Since launching SKY in 2013, we’ve become experts at changing the behaviour of teen girls across social and health issues, including tobacco. Instead of switching girls off by preaching about the harms of smoking, SKY’s approach is to create cool, relatable girl-led content – and then incorporate smoking messages within it.
This was a big week for SKY, as we launched a TV show in Kenya – ‘Paa, Born To Fly’ – and our third feature-length movie in Ghana – ‘Sugar, Spice N’ Sauce 3’. Each was created in close collaboration with local agencies, resulting in highly relatable and entertaining storylines with added behaviour change power which have had girls flocking.
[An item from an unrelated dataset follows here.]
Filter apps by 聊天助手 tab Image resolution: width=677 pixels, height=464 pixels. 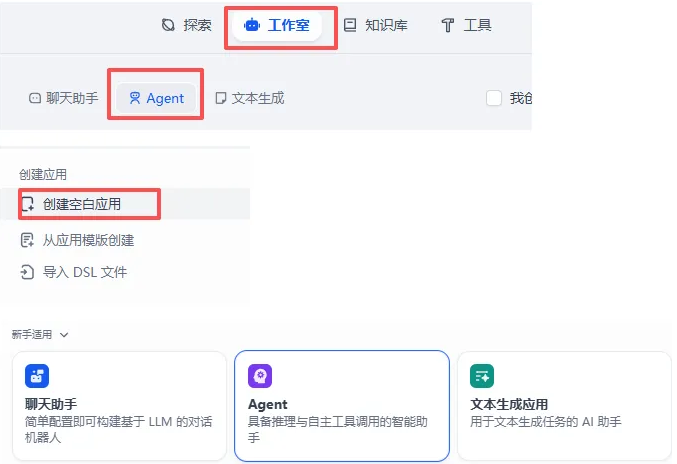64,98
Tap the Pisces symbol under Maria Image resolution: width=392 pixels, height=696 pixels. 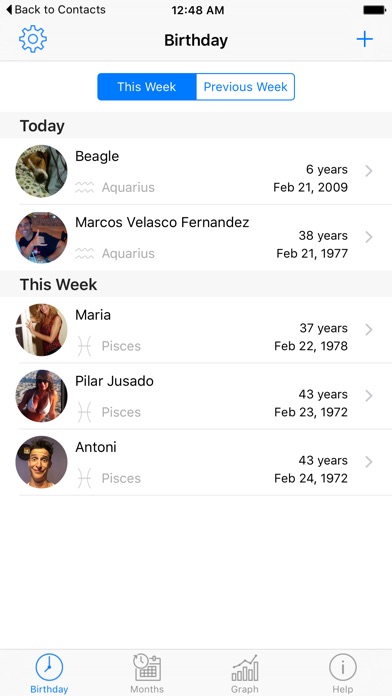point(84,346)
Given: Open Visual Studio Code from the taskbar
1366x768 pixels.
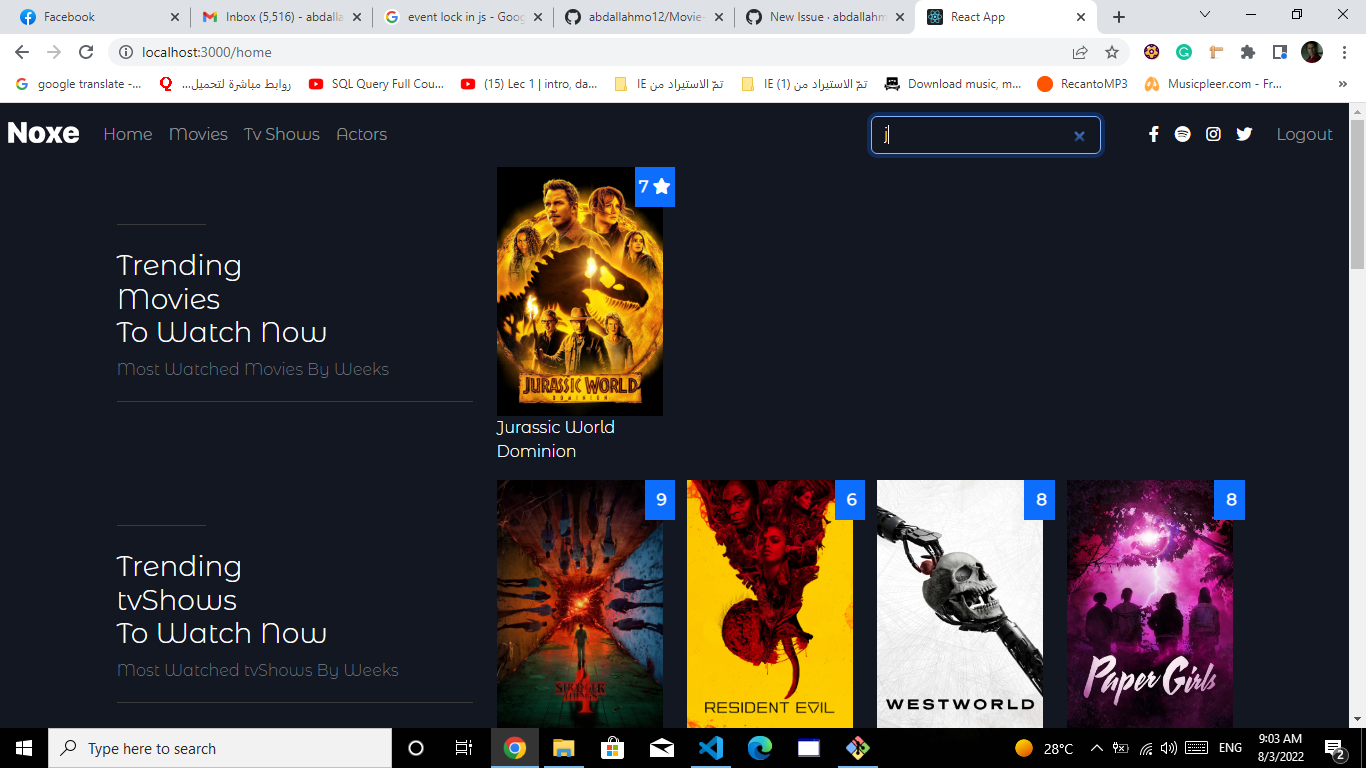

In the first week since launch, our content has had combined viewership of over half a million on YouTube, and PAA has launched on Citizen, Kenya’s biggest TV channel.
SKY channels have reached an estimated 6.1 million girls and counting, across five countries and launching in Nigeria this year. SKY Girls demonstrates the scale and impact possible by starting first with the target audience not the issue, creating entertainment content that girls love and putting the social messaging in their hands.